# What to produce
With images removed, transcribe each record exactly as it appears.

# The input
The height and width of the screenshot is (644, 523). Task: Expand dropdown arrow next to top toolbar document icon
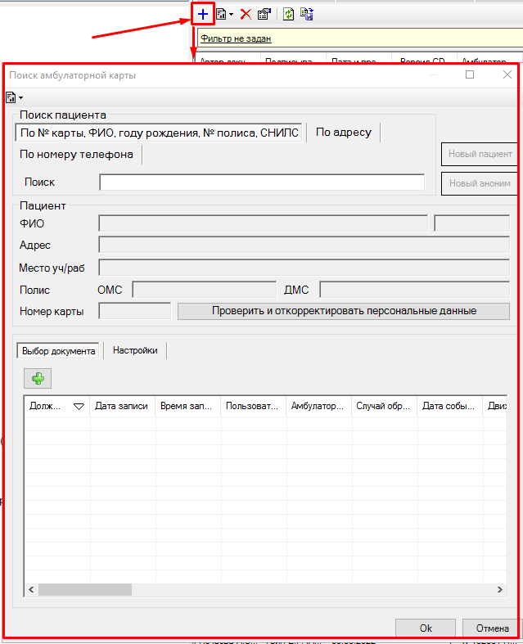[x=232, y=14]
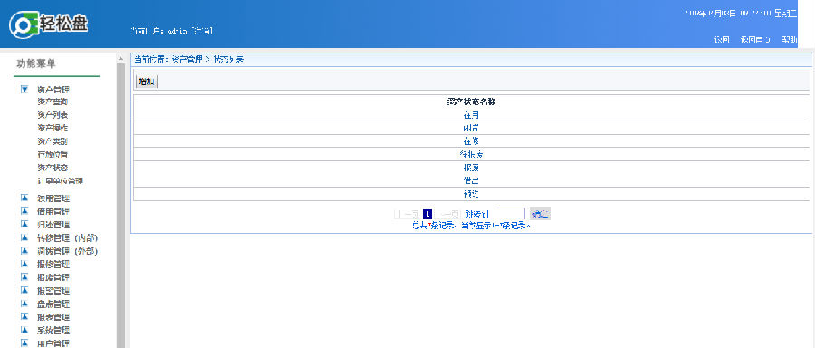815x348 pixels.
Task: Collapse the 资产管理 arrow icon
Action: click(x=24, y=90)
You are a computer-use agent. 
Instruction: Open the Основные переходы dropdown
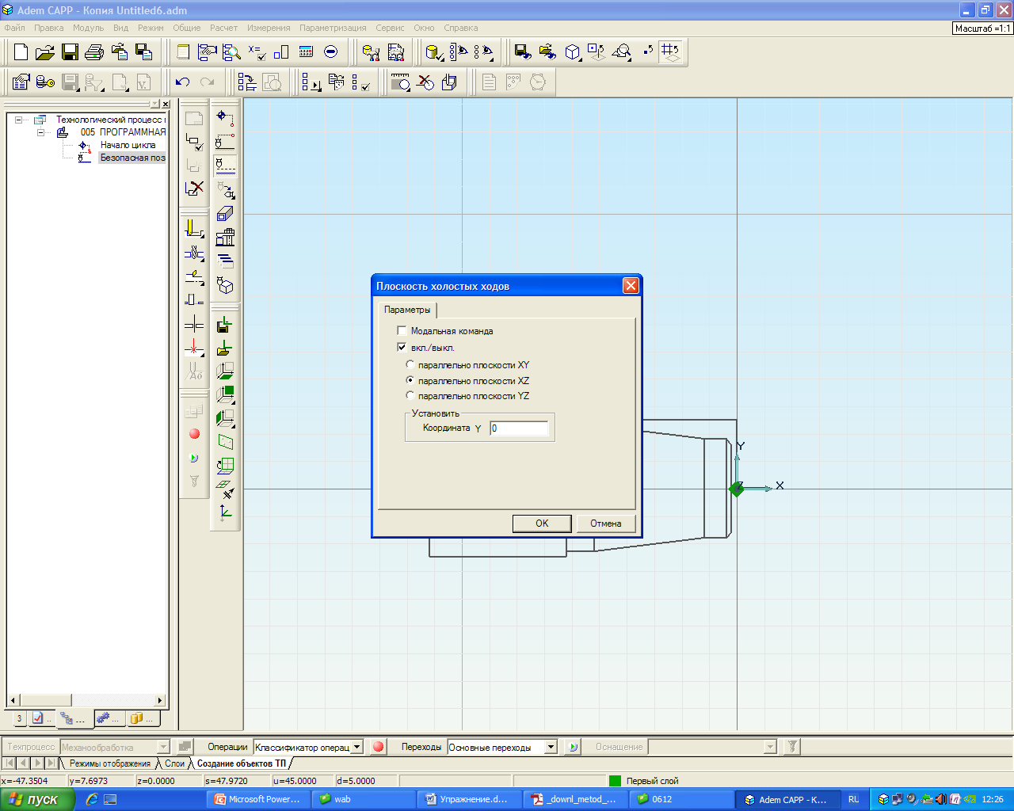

# Answer to the problem
The height and width of the screenshot is (644, 523). Task: Expand dropdown arrow next to top toolbar document icon
[x=232, y=14]
815x348 pixels.
Task: Collapse the 资产管理 arrow icon
Action: click(x=24, y=90)
You are a computer-use agent. 
Instruction: Open the Основные переходы dropdown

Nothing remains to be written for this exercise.